• What the exercise asks
Reproduce the following lines word for word, covering every record.

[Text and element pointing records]
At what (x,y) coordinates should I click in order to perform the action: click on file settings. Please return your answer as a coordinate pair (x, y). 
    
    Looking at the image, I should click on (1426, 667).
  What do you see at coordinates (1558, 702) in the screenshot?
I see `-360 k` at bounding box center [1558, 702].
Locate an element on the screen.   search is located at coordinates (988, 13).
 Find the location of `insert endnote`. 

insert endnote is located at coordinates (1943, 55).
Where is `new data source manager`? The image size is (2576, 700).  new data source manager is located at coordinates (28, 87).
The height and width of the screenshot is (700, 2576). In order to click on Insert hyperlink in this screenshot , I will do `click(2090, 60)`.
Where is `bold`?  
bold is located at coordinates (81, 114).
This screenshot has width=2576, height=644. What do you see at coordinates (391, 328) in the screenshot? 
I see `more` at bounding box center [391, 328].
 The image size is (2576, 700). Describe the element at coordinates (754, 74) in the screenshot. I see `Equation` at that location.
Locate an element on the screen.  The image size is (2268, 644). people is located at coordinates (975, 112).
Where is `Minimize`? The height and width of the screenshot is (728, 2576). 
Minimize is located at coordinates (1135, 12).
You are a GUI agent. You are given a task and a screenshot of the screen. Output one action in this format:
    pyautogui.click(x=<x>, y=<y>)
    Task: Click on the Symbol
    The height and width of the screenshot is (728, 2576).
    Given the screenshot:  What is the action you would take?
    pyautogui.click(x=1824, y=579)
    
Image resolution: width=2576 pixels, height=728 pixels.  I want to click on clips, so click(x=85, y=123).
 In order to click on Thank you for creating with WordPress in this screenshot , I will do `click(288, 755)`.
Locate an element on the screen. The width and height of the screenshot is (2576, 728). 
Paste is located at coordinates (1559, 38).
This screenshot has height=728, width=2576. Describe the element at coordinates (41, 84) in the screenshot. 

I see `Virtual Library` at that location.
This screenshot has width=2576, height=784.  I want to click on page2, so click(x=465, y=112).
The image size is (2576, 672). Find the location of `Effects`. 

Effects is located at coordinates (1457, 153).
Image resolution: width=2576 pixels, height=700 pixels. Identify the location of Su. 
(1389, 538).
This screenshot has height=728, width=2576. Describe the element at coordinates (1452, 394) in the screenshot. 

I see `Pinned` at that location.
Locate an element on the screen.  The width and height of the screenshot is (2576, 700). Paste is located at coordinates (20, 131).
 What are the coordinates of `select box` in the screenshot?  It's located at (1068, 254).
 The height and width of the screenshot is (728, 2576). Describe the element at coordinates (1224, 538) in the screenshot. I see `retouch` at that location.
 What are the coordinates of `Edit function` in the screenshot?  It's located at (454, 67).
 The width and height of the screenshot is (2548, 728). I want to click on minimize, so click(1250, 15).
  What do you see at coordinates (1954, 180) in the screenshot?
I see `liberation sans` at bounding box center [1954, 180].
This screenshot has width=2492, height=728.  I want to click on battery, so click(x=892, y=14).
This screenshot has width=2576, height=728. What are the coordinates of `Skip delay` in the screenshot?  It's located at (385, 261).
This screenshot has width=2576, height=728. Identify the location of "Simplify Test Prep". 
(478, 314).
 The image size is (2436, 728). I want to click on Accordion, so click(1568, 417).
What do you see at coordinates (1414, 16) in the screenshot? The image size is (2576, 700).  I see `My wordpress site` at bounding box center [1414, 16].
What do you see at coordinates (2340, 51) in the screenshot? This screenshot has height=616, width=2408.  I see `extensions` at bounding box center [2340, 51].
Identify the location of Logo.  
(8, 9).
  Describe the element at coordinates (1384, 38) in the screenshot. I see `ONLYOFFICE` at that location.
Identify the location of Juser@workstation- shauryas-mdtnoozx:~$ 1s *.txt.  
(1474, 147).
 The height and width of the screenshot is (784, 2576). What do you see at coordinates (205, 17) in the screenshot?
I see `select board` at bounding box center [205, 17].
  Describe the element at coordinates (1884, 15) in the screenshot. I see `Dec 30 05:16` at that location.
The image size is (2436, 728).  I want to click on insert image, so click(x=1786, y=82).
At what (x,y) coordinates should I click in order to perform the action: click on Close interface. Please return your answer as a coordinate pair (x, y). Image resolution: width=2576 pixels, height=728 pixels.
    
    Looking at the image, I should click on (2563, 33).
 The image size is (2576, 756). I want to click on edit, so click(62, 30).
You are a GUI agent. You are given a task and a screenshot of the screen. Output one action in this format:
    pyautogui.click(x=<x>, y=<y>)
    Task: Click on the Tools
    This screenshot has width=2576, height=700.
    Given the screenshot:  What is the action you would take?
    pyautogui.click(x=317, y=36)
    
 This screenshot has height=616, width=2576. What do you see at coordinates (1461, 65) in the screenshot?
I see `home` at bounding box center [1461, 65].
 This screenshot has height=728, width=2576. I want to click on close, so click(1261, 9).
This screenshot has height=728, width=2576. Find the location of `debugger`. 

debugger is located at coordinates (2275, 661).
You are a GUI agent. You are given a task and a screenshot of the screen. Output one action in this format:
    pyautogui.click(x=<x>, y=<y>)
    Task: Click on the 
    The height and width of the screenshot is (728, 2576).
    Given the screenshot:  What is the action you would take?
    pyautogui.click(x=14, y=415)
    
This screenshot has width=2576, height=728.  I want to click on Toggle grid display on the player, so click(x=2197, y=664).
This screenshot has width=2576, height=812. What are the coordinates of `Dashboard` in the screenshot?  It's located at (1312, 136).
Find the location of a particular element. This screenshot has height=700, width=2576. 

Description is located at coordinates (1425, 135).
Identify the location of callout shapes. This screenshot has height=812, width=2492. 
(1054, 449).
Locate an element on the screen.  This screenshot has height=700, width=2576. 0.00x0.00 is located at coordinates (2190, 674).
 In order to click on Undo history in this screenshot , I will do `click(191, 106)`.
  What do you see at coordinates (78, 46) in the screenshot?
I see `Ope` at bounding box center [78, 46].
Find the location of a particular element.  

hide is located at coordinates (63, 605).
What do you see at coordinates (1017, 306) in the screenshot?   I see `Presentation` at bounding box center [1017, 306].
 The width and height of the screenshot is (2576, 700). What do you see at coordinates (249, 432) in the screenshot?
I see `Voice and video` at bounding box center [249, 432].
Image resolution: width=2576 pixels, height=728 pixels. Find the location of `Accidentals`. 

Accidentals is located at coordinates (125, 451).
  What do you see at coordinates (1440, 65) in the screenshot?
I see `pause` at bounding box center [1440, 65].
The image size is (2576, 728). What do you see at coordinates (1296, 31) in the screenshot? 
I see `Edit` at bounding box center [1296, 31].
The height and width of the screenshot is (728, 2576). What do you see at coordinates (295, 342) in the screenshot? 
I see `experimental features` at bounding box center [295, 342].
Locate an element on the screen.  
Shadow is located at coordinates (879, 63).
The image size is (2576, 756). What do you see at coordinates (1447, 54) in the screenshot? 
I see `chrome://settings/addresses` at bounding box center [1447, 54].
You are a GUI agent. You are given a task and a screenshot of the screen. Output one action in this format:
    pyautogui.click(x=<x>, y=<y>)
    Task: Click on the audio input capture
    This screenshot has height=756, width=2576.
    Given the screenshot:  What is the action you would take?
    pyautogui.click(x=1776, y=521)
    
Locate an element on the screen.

• Final answer
At what (x,y) coordinates should I click in order to perform the action: click on file settings. Please return your answer as a coordinate pair (x, y). 
    
    Looking at the image, I should click on (1426, 667).
  What do you see at coordinates (1558, 702) in the screenshot?
I see `-360 k` at bounding box center [1558, 702].
Locate an element on the screen.   search is located at coordinates (988, 13).
 Find the location of `insert endnote`. 

insert endnote is located at coordinates (1943, 55).
Where is `new data source manager`? The image size is (2576, 700).  new data source manager is located at coordinates (28, 87).
The height and width of the screenshot is (700, 2576). In order to click on Insert hyperlink in this screenshot , I will do `click(2090, 60)`.
Where is `bold`?  
bold is located at coordinates (81, 114).
This screenshot has width=2576, height=644. What do you see at coordinates (391, 328) in the screenshot? 
I see `more` at bounding box center [391, 328].
 The image size is (2576, 700). Describe the element at coordinates (754, 74) in the screenshot. I see `Equation` at that location.
Locate an element on the screen.  The image size is (2268, 644). people is located at coordinates (975, 112).
Where is `Minimize`? The height and width of the screenshot is (728, 2576). 
Minimize is located at coordinates (1135, 12).
You are a GUI agent. You are given a task and a screenshot of the screen. Output one action in this format:
    pyautogui.click(x=<x>, y=<y>)
    Task: Click on the Symbol
    The height and width of the screenshot is (728, 2576).
    Given the screenshot:  What is the action you would take?
    pyautogui.click(x=1824, y=579)
    
Image resolution: width=2576 pixels, height=728 pixels.  I want to click on clips, so click(x=85, y=123).
 In order to click on Thank you for creating with WordPress in this screenshot , I will do `click(288, 755)`.
Locate an element on the screen. The width and height of the screenshot is (2576, 728). 
Paste is located at coordinates (1559, 38).
This screenshot has height=728, width=2576. Describe the element at coordinates (41, 84) in the screenshot. 

I see `Virtual Library` at that location.
This screenshot has width=2576, height=784.  I want to click on page2, so click(x=465, y=112).
The image size is (2576, 672). Find the location of `Effects`. 

Effects is located at coordinates (1457, 153).
Image resolution: width=2576 pixels, height=700 pixels. Identify the location of Su. 
(1389, 538).
This screenshot has height=728, width=2576. Describe the element at coordinates (1452, 394) in the screenshot. 

I see `Pinned` at that location.
Locate an element on the screen.  The width and height of the screenshot is (2576, 700). Paste is located at coordinates (20, 131).
 What are the coordinates of `select box` in the screenshot?  It's located at (1068, 254).
 The height and width of the screenshot is (728, 2576). Describe the element at coordinates (1224, 538) in the screenshot. I see `retouch` at that location.
 What are the coordinates of `Edit function` in the screenshot?  It's located at (454, 67).
 The width and height of the screenshot is (2548, 728). I want to click on minimize, so click(1250, 15).
  What do you see at coordinates (1954, 180) in the screenshot?
I see `liberation sans` at bounding box center [1954, 180].
This screenshot has width=2492, height=728.  I want to click on battery, so click(x=892, y=14).
This screenshot has width=2576, height=728. What are the coordinates of `Skip delay` in the screenshot?  It's located at (385, 261).
This screenshot has width=2576, height=728. Identify the location of "Simplify Test Prep". 
(478, 314).
 The image size is (2436, 728). I want to click on Accordion, so click(1568, 417).
What do you see at coordinates (1414, 16) in the screenshot? The image size is (2576, 700).  I see `My wordpress site` at bounding box center [1414, 16].
What do you see at coordinates (2340, 51) in the screenshot? This screenshot has height=616, width=2408.  I see `extensions` at bounding box center [2340, 51].
Identify the location of Logo.  
(8, 9).
  Describe the element at coordinates (1384, 38) in the screenshot. I see `ONLYOFFICE` at that location.
Identify the location of Juser@workstation- shauryas-mdtnoozx:~$ 1s *.txt.  
(1474, 147).
 The height and width of the screenshot is (784, 2576). What do you see at coordinates (205, 17) in the screenshot?
I see `select board` at bounding box center [205, 17].
  Describe the element at coordinates (1884, 15) in the screenshot. I see `Dec 30 05:16` at that location.
The image size is (2436, 728).  I want to click on insert image, so click(x=1786, y=82).
At what (x,y) coordinates should I click in order to perform the action: click on Close interface. Please return your answer as a coordinate pair (x, y). Image resolution: width=2576 pixels, height=728 pixels.
    
    Looking at the image, I should click on (2563, 33).
 The image size is (2576, 756). I want to click on edit, so click(62, 30).
You are a GUI agent. You are given a task and a screenshot of the screen. Output one action in this format:
    pyautogui.click(x=<x>, y=<y>)
    Task: Click on the Tools
    This screenshot has width=2576, height=700.
    Given the screenshot:  What is the action you would take?
    pyautogui.click(x=317, y=36)
    
 This screenshot has height=616, width=2576. What do you see at coordinates (1461, 65) in the screenshot?
I see `home` at bounding box center [1461, 65].
 This screenshot has height=728, width=2576. I want to click on close, so click(1261, 9).
This screenshot has height=728, width=2576. Find the location of `debugger`. 

debugger is located at coordinates (2275, 661).
You are a GUI agent. You are given a task and a screenshot of the screen. Output one action in this format:
    pyautogui.click(x=<x>, y=<y>)
    Task: Click on the 
    The height and width of the screenshot is (728, 2576).
    Given the screenshot:  What is the action you would take?
    pyautogui.click(x=14, y=415)
    
This screenshot has width=2576, height=728.  I want to click on Toggle grid display on the player, so click(x=2197, y=664).
This screenshot has width=2576, height=812. What are the coordinates of `Dashboard` in the screenshot?  It's located at (1312, 136).
Find the location of a particular element. This screenshot has height=700, width=2576. 

Description is located at coordinates (1425, 135).
Identify the location of callout shapes. This screenshot has height=812, width=2492. 
(1054, 449).
Locate an element on the screen.  This screenshot has height=700, width=2576. 0.00x0.00 is located at coordinates (2190, 674).
 In order to click on Undo history in this screenshot , I will do `click(191, 106)`.
  What do you see at coordinates (78, 46) in the screenshot?
I see `Ope` at bounding box center [78, 46].
Find the location of a particular element.  

hide is located at coordinates (63, 605).
What do you see at coordinates (1017, 306) in the screenshot?   I see `Presentation` at bounding box center [1017, 306].
 The width and height of the screenshot is (2576, 700). What do you see at coordinates (249, 432) in the screenshot?
I see `Voice and video` at bounding box center [249, 432].
Image resolution: width=2576 pixels, height=728 pixels. Find the location of `Accidentals`. 

Accidentals is located at coordinates (125, 451).
  What do you see at coordinates (1440, 65) in the screenshot?
I see `pause` at bounding box center [1440, 65].
The image size is (2576, 728). What do you see at coordinates (1296, 31) in the screenshot? 
I see `Edit` at bounding box center [1296, 31].
The height and width of the screenshot is (728, 2576). What do you see at coordinates (295, 342) in the screenshot? 
I see `experimental features` at bounding box center [295, 342].
Locate an element on the screen.  
Shadow is located at coordinates (879, 63).
The image size is (2576, 756). What do you see at coordinates (1447, 54) in the screenshot? 
I see `chrome://settings/addresses` at bounding box center [1447, 54].
You are a GUI agent. You are given a task and a screenshot of the screen. Output one action in this format:
    pyautogui.click(x=<x>, y=<y>)
    Task: Click on the audio input capture
    This screenshot has height=756, width=2576.
    Given the screenshot:  What is the action you would take?
    pyautogui.click(x=1776, y=521)
    
Locate an element on the screen.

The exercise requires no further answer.